Here is a really helpful article on the differences:

“Theologies of glory” are approaches to Christianity (and to life) that try in various ways to minimize difficult and painful things, or to move past them rather than looking them square in the face and accepting them. Theologies of glory acknowledge the cross, but view it primarily as a means to an end-an unpleasant but necessary step on the way to personal improvement, the transformation of human potential. As Luther puts it, the theologian of glory “does not know God hidden in suffering. Therefore he prefers works to suffering, glory to the cross, strength to weakness, wisdom to folly, and, in general, good to evil.” The theology of glory is the natural default setting for human beings addicted to control and measurement. This perspective puts us squarely in the driver’s seat, after all.

It’s not that we don’t like the cross – oh we love the Cross – we sing about it (the wonderful cross) and we wear them around our necks!

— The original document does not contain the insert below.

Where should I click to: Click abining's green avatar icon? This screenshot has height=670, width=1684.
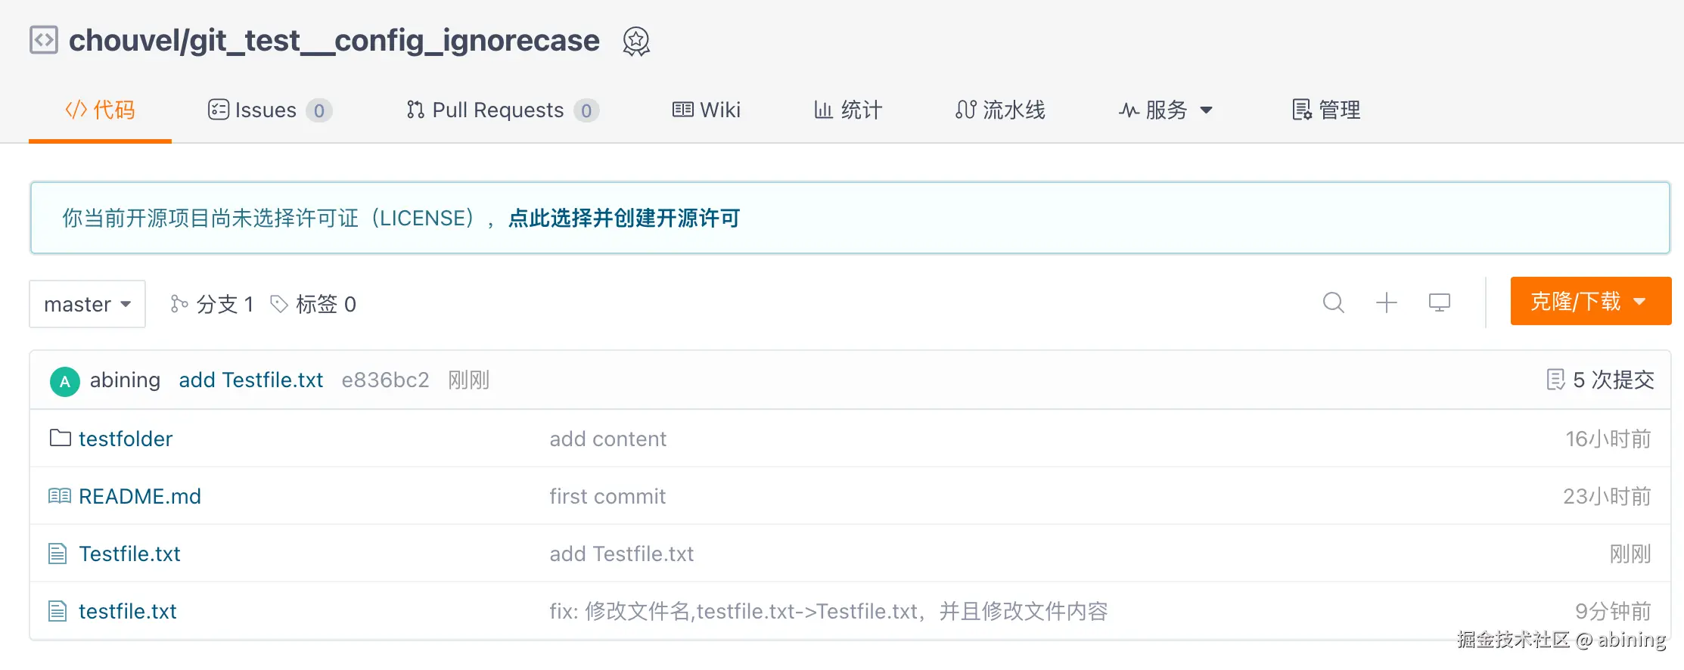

It’s so bad that Dallas Willard has coined the phrase “Vampire Christians” for us. He says that we love Jesus for his blood and little else. Ouch – that one stings.  Wooden Cross

It shows up in other ways too. We are almost completely ignorant of the apophatic tradition. We are so kataphatic (speaking of God in the positive) that we have no idea that there are other options! We have no negativa or posteri – it is all presence all time.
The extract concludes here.